Task:
Copy out every one of the records below word for word, changing nothing.

Task input:
++++++++++++++++++++

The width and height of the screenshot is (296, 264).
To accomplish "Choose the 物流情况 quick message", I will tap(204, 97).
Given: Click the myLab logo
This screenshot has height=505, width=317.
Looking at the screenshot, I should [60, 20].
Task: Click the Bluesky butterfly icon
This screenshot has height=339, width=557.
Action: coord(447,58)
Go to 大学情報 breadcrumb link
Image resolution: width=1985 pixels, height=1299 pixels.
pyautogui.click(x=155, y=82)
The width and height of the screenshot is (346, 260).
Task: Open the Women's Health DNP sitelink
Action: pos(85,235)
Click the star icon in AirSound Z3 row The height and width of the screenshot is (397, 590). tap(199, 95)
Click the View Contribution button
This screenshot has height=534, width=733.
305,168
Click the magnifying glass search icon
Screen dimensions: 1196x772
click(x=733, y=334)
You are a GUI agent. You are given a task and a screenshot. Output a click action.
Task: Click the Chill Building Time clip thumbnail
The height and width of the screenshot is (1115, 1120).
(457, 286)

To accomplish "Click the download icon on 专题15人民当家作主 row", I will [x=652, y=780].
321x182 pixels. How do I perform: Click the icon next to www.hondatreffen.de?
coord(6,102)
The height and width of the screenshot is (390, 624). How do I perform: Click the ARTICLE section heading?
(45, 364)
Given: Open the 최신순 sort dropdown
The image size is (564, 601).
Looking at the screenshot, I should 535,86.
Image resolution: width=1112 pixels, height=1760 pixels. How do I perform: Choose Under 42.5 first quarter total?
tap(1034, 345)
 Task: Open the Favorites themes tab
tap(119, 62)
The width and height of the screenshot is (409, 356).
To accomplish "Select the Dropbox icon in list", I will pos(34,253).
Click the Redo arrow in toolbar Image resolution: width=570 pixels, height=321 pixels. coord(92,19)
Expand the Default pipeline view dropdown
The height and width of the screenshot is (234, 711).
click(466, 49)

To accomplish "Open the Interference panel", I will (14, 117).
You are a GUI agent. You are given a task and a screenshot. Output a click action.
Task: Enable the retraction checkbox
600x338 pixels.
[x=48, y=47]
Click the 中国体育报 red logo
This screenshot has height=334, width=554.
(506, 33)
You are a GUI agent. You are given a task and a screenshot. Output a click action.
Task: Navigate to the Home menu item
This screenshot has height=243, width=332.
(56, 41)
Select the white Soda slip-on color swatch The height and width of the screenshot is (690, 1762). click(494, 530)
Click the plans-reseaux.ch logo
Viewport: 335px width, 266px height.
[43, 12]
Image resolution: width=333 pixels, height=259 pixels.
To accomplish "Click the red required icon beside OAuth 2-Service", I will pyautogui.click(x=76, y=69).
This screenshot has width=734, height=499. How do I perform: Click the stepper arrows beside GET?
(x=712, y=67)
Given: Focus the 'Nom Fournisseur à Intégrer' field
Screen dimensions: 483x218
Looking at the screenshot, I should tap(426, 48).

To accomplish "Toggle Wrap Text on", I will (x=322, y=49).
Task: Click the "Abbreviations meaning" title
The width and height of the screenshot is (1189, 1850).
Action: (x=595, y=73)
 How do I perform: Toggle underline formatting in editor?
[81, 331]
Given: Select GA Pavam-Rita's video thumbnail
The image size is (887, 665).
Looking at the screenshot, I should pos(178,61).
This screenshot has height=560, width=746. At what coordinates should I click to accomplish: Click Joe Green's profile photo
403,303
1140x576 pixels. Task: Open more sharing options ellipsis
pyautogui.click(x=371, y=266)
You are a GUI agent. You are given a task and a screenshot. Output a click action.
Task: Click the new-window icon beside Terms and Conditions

++++++++++++++++++++

Full answer:
The width and height of the screenshot is (296, 264).
To accomplish "Choose the 物流情况 quick message", I will tap(204, 97).
Given: Click the myLab logo
This screenshot has height=505, width=317.
Looking at the screenshot, I should [60, 20].
Task: Click the Bluesky butterfly icon
This screenshot has height=339, width=557.
Action: coord(447,58)
Go to 大学情報 breadcrumb link
Image resolution: width=1985 pixels, height=1299 pixels.
pyautogui.click(x=155, y=82)
The width and height of the screenshot is (346, 260).
Task: Open the Women's Health DNP sitelink
Action: pos(85,235)
Click the star icon in AirSound Z3 row The height and width of the screenshot is (397, 590). tap(199, 95)
Click the View Contribution button
This screenshot has height=534, width=733.
305,168
Click the magnifying glass search icon
Screen dimensions: 1196x772
click(x=733, y=334)
You are a GUI agent. You are given a task and a screenshot. Output a click action.
Task: Click the Chill Building Time clip thumbnail
The height and width of the screenshot is (1115, 1120).
(457, 286)

To accomplish "Click the download icon on 专题15人民当家作主 row", I will [x=652, y=780].
321x182 pixels. How do I perform: Click the icon next to www.hondatreffen.de?
coord(6,102)
The height and width of the screenshot is (390, 624). How do I perform: Click the ARTICLE section heading?
(45, 364)
Given: Open the 최신순 sort dropdown
The image size is (564, 601).
Looking at the screenshot, I should 535,86.
Image resolution: width=1112 pixels, height=1760 pixels. How do I perform: Choose Under 42.5 first quarter total?
tap(1034, 345)
 Task: Open the Favorites themes tab
tap(119, 62)
The width and height of the screenshot is (409, 356).
To accomplish "Select the Dropbox icon in list", I will pos(34,253).
Click the Redo arrow in toolbar Image resolution: width=570 pixels, height=321 pixels. coord(92,19)
Expand the Default pipeline view dropdown
The height and width of the screenshot is (234, 711).
click(466, 49)

To accomplish "Open the Interference panel", I will (14, 117).
You are a GUI agent. You are given a task and a screenshot. Output a click action.
Task: Enable the retraction checkbox
600x338 pixels.
[x=48, y=47]
Click the 中国体育报 red logo
This screenshot has height=334, width=554.
(506, 33)
You are a GUI agent. You are given a task and a screenshot. Output a click action.
Task: Navigate to the Home menu item
This screenshot has height=243, width=332.
(56, 41)
Select the white Soda slip-on color swatch The height and width of the screenshot is (690, 1762). click(494, 530)
Click the plans-reseaux.ch logo
Viewport: 335px width, 266px height.
[43, 12]
Image resolution: width=333 pixels, height=259 pixels.
To accomplish "Click the red required icon beside OAuth 2-Service", I will pyautogui.click(x=76, y=69).
This screenshot has width=734, height=499. How do I perform: Click the stepper arrows beside GET?
(x=712, y=67)
Given: Focus the 'Nom Fournisseur à Intégrer' field
Screen dimensions: 483x218
Looking at the screenshot, I should tap(426, 48).

To accomplish "Toggle Wrap Text on", I will (x=322, y=49).
Task: Click the "Abbreviations meaning" title
The width and height of the screenshot is (1189, 1850).
Action: (x=595, y=73)
 How do I perform: Toggle underline formatting in editor?
[81, 331]
Given: Select GA Pavam-Rita's video thumbnail
The image size is (887, 665).
Looking at the screenshot, I should pos(178,61).
This screenshot has height=560, width=746. At what coordinates should I click to accomplish: Click Joe Green's profile photo
403,303
1140x576 pixels. Task: Open more sharing options ellipsis
pyautogui.click(x=371, y=266)
You are a GUI agent. You are given a task and a screenshot. Output a click action.
Task: Click the new-window icon beside Terms and Conditions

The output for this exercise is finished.